Category Archives: Advocacy

Double Feature: A Spotlight on Global Health Education

Note from the Editor: The December blog contains two important submissions on global family medicine and the factors that contribute to inequities in the field including but not limited to funding, climate change, geopolitical events, and more. Thank you to Barry Bacon, MD, Martha Sommers, MD, Bhargavi Chkuri, MD, and Meredith Milligan, MD

Dream School: How One Patient Encounter Can Change the Direction of Your Life

One patient encounter can change the direction of your life.

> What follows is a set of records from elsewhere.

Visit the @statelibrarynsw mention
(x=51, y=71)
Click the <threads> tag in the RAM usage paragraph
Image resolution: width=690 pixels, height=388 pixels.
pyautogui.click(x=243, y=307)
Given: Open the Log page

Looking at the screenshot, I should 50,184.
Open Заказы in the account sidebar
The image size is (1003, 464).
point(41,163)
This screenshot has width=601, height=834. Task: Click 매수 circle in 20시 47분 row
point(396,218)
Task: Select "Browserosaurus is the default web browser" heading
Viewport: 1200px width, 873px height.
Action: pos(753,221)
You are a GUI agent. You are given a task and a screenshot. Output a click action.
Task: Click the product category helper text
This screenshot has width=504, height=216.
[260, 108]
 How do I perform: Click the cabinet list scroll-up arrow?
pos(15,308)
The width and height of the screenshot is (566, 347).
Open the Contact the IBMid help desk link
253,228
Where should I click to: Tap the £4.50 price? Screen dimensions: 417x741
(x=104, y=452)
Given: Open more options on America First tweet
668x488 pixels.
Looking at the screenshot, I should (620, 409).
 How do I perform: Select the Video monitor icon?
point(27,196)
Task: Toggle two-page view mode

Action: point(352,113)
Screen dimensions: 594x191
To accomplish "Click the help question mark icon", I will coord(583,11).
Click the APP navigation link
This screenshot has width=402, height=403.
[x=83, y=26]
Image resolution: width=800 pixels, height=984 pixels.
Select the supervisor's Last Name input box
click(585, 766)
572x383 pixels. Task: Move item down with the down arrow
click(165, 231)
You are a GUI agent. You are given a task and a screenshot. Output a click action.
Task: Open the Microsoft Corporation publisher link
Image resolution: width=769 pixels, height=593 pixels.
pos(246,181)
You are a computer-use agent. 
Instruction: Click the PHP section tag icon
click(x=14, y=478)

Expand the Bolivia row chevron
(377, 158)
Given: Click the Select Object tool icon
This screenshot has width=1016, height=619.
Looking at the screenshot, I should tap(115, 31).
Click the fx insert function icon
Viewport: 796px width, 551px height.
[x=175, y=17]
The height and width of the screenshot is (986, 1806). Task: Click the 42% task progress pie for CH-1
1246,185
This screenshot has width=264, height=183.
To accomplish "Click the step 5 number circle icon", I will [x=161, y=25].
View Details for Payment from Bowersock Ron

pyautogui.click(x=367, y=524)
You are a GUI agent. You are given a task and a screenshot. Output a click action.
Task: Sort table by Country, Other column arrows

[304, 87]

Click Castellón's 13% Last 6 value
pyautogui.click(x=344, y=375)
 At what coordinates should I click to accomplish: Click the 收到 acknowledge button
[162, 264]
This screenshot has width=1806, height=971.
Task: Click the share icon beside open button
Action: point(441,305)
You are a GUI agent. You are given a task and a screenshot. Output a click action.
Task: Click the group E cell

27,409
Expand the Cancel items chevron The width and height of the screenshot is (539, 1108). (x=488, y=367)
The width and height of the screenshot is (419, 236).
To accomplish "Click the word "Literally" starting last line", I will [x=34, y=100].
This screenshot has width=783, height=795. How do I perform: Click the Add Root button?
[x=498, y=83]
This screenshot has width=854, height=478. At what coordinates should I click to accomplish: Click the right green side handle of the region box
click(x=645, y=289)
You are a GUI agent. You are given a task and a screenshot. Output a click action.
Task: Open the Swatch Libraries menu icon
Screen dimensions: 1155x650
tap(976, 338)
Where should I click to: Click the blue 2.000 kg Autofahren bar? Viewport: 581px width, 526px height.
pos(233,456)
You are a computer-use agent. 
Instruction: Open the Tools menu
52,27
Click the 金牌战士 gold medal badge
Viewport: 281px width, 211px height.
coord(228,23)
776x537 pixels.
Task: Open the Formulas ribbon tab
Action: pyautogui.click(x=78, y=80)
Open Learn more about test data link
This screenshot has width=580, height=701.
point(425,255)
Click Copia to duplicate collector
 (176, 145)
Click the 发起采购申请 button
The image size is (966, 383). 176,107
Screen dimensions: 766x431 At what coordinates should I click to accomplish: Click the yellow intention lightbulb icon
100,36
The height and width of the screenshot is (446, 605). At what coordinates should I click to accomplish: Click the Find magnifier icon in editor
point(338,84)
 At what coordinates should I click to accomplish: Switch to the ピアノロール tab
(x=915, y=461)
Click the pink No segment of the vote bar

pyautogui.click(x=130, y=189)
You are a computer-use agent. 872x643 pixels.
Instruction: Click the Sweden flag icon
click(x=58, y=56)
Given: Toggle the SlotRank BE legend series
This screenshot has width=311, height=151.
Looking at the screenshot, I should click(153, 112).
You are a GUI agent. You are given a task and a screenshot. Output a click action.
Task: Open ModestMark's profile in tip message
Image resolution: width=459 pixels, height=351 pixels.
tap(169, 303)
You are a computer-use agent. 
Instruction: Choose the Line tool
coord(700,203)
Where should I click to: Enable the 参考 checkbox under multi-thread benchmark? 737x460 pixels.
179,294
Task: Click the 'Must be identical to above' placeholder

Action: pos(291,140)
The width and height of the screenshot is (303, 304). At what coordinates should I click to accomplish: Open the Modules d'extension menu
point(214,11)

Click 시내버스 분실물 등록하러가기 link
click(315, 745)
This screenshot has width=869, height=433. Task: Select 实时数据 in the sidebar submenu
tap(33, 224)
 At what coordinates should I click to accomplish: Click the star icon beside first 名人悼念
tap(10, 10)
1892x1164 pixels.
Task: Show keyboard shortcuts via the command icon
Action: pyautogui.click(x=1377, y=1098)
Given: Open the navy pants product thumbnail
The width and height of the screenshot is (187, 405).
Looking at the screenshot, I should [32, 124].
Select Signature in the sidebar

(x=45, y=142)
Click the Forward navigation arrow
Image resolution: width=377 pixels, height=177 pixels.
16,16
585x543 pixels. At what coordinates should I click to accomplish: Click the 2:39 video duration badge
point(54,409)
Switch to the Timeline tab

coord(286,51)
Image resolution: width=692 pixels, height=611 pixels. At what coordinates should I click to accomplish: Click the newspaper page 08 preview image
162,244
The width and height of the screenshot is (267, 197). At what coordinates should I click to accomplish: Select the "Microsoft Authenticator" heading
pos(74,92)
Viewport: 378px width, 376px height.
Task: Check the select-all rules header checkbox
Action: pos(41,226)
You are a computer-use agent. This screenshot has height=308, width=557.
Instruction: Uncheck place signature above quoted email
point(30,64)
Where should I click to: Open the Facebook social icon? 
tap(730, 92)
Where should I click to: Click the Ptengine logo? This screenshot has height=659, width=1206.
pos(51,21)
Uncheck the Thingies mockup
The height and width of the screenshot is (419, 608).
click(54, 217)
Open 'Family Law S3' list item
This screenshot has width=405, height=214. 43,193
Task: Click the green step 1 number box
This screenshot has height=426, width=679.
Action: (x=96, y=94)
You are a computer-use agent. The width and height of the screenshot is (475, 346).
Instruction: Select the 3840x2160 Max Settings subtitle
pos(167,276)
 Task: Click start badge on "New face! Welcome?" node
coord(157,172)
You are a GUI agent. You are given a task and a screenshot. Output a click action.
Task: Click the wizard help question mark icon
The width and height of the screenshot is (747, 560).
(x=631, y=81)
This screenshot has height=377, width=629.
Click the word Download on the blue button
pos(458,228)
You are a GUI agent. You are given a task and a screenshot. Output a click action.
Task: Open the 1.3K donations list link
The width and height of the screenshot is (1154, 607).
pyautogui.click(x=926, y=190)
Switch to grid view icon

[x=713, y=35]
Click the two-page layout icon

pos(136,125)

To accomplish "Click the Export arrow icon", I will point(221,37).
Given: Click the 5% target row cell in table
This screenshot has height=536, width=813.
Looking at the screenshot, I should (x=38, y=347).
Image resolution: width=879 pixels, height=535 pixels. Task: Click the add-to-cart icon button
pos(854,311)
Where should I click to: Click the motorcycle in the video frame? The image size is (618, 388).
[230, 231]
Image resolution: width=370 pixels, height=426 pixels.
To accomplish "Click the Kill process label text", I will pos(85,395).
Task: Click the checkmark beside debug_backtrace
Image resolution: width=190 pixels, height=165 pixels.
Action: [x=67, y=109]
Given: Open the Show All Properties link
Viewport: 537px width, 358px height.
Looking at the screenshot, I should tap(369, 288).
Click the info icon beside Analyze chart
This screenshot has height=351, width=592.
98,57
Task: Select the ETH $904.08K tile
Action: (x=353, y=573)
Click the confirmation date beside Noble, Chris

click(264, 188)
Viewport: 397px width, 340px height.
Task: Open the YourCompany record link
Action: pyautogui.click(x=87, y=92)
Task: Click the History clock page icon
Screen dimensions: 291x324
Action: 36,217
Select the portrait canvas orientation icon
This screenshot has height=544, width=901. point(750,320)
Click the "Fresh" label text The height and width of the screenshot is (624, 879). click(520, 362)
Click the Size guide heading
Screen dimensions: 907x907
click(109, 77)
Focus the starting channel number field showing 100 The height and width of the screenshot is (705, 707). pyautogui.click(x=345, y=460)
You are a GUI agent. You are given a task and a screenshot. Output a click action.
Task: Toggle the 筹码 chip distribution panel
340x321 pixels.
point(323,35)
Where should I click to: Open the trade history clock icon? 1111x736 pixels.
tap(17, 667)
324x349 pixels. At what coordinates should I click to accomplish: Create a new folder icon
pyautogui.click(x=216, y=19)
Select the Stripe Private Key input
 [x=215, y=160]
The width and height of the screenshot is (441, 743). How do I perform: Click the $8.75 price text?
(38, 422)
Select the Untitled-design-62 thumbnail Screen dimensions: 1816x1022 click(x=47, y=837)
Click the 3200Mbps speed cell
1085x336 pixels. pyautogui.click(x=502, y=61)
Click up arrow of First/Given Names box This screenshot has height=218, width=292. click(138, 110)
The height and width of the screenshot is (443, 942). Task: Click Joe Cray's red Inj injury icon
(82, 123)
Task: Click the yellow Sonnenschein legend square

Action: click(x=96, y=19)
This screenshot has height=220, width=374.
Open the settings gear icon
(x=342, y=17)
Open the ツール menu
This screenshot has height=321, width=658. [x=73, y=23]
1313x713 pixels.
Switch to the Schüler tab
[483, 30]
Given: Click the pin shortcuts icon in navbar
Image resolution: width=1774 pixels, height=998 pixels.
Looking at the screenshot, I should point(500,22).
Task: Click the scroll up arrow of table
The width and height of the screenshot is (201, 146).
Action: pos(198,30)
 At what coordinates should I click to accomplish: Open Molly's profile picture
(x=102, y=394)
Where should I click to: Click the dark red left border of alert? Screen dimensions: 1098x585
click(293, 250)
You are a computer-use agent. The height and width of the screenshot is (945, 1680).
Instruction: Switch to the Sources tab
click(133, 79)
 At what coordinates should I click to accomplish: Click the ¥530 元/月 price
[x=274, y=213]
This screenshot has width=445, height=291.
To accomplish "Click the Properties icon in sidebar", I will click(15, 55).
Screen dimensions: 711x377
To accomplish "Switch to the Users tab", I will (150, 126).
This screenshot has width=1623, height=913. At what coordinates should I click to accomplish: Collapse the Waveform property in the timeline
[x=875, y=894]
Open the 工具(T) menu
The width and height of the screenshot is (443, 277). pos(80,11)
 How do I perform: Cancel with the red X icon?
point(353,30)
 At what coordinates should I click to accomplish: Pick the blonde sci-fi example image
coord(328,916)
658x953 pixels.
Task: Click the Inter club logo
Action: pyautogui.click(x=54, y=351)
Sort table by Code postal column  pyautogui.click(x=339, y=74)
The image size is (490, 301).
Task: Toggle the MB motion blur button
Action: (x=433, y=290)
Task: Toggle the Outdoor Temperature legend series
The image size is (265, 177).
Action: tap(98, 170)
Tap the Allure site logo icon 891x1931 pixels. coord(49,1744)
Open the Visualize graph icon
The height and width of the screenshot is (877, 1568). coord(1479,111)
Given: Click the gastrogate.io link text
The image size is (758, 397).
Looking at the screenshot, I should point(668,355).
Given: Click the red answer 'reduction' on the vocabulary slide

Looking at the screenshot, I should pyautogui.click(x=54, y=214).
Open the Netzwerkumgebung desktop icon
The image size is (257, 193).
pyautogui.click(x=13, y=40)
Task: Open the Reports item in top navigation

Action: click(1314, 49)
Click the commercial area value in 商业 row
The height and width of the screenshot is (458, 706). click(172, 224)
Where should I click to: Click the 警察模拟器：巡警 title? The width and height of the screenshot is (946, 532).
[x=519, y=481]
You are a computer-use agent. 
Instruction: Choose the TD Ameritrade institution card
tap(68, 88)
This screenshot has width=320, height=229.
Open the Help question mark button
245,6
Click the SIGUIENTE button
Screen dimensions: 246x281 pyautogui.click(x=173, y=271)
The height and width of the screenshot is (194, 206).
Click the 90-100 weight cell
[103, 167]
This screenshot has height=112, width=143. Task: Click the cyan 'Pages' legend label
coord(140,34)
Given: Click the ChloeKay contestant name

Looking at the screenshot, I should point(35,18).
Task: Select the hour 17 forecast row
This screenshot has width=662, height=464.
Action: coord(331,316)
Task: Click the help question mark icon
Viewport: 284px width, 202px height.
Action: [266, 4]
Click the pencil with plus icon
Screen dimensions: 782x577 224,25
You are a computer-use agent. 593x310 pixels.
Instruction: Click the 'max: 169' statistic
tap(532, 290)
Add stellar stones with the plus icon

Our team, Gambella Medical Team Connections in Western Ethiopia and Anchor Health for South Sudan in South Sudan, dreams of creating a medical school to change health outcomes for the region. This long-term strategy will build up the region’s workforce with physicians and other local-to-the-area healthcare workers familiar with the area’s needs.

The challenges we face include:

  • Lack of livable wages. Doctors in South Sudan are employed by the government and receive $12 per month.
  • Lack of funding and support. Donor countries who had been sponsoring healthcare support in South Sudan have retracted their financial support.
  • Lack of access to quality medical care. There are five hospitals in the Gambella region serving a million people. These hospitals have one functioning x-ray machine and one functioning operating room.
  • Lack of physicians. There are 120 physicians in South Sudan serving a population of 12 million, a ratio of 1:100,000. In 2013, there were nine midwives and eight OB/GYNs identified in all of South Sudan. As a result, one in seven women die from childbirth complications. We witnessed a child dying in his parents’ arms while waiting to be seen by a physician at the central hospital.
  • Lack of access to medicines, equipment, and tools required to provide quality care.
  • Lack of tools. Nursing schools in Gambella don’t even have a blood pressure cuff and must teach their students without one.
  • Outsourcing. Medical care is outsourced at a cost of $200 million per year to other countries.
  • Conflict. There are 400,000 refugees in the Gambella region. Facility transfers must transport patients during times of conflict.

Many members of our team fled South Sudan and Gambella due to the conflict and violence. After arriving in the United States, they received an education and they returned to the region, bringing colleagues and US recruits with them with the goal of transforming healthcare in South Sudan and the Gambella region of Ethiopia. Thanks to presentations at the 2019 and 2021 AAFP Global Health Summit, we were able to grow our team and support network. The connections built by our team, along with their local knowledge led to Marshall University’s Family Medicine Global Health Division joining the effort; and the sharing of widespread contacts that contribute to our progress.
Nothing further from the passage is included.